In the three months following this regional infusion center’s opening on Nov. 30, 2020, University Hospital’s pharmacy prepared 2,975 monoclonal antibody treatments for infected patients. Mandell believes the use of these drugs could grow further if physicians and patients become more aware of their availability and effectiveness.

An underutilized treatment with promising results

Mandell sees monoclonal antibodies as a valuable but underutilized weapon in the arsenal against COVID-19.

He says the timing of their approval is a big reason they are not used more widely. The FDA’s emergency use authorization for the first approved monoclonal antibodies came just as the initial shipments of the Pfizer vaccine were headed to communities around the country.
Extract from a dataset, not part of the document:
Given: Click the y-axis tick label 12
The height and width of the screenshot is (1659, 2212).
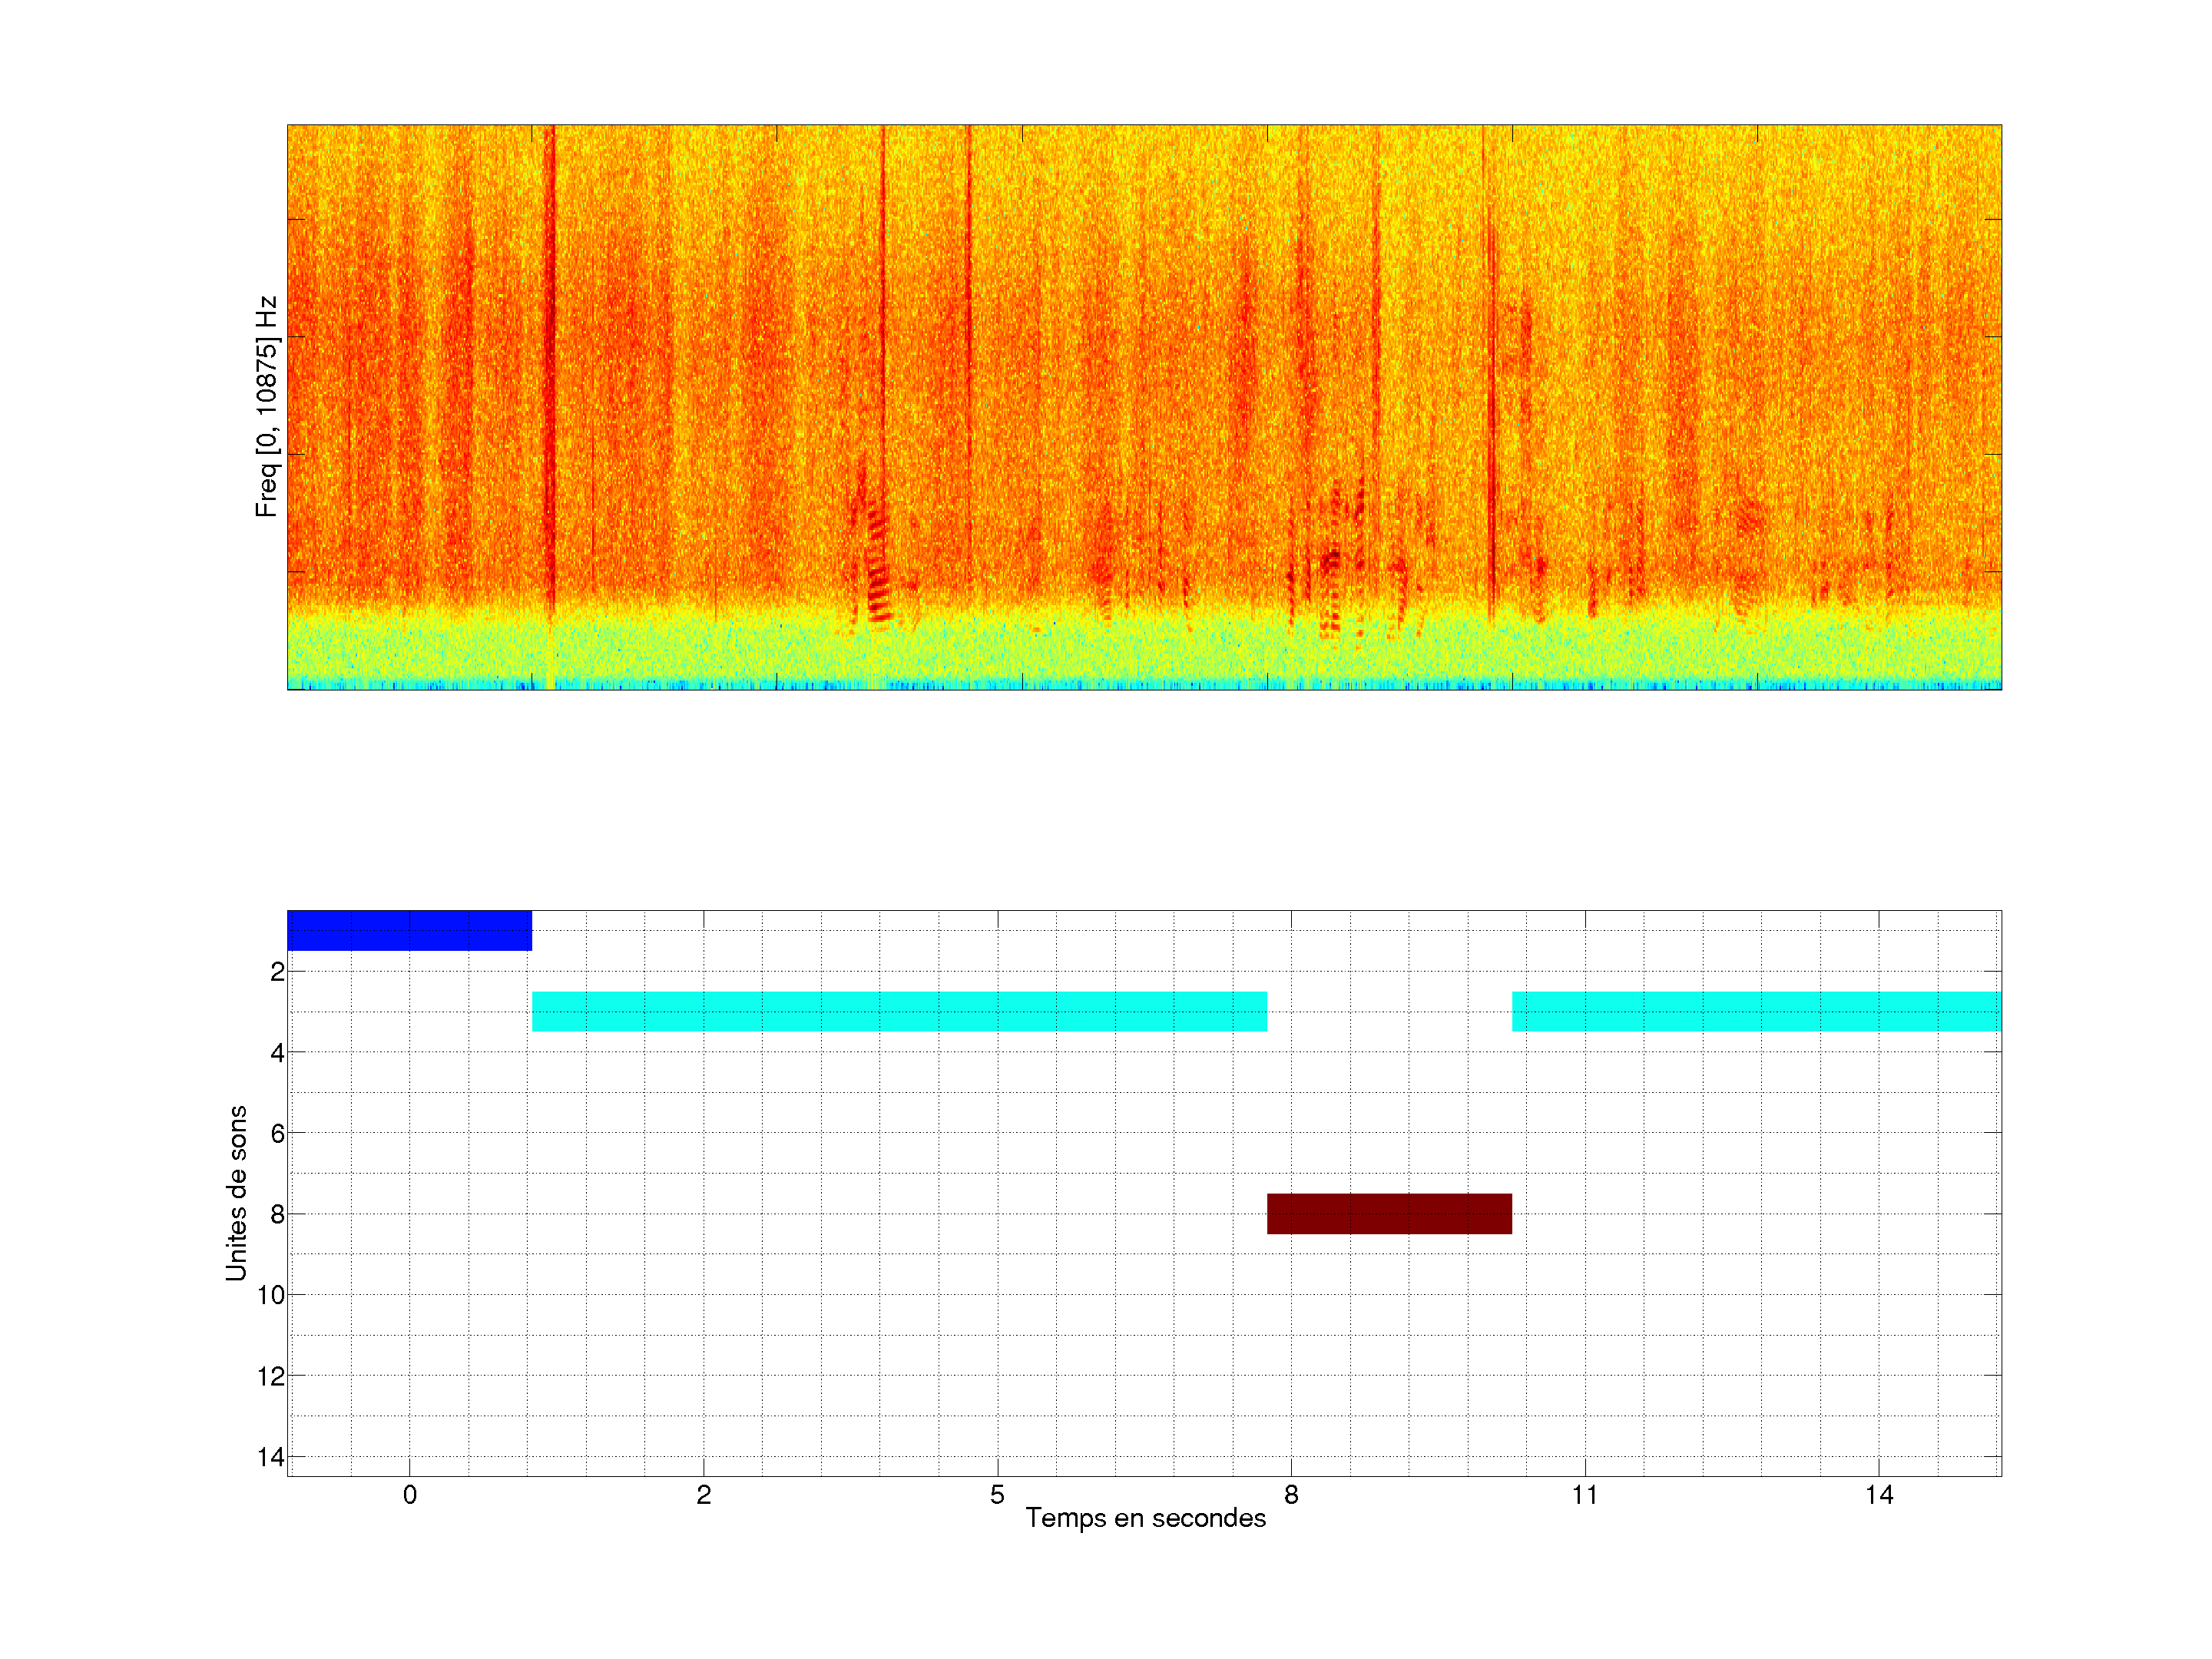Looking at the screenshot, I should pos(271,1376).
“The publicity surrounding monoclonal antibodies was way overshadowed with the publicity for the vaccines,” says Mandell. “This part of the therapy has been overlooked significantly. We are underutilizing these drugs.”

Keeping patients out of the hospital

While clinical research is still underway to measure the effectiveness of monoclonal antibodies, recent data show promise.

In January, pharmaceutical company Eli Lilly released the results of a study that combined bamlanivimab with etesevimab, another monoclonal antibody. According to the FDA, 518 non-hospitalized, high-risk adults with COVID-19 received the drug combination. Another 517 received a placebo. Only 2% or 11 patients among those who received the drug cocktail ended up in the hospital, compared to 7% or 36 patients who received the placebo.  All of the patients receiving the drugs survived, while 10 patients receiving the placebo died.

Pharmaceutical companies say they are exploring the addition of other monoclonal combinations to fight against COVID-19 variants that are emerging.

While preventing COVID-19 with vaccines is certainly a goal, vaccinating enough people to reach herd immunity takes time. Meanwhile, people are still being infected. For them, Mandell believes it is important to have effective treatments like monoclonal antibodies that limit the seriousness of the virus.

“Anything we can do to keep patients from being hospitalized makes sense,” he says.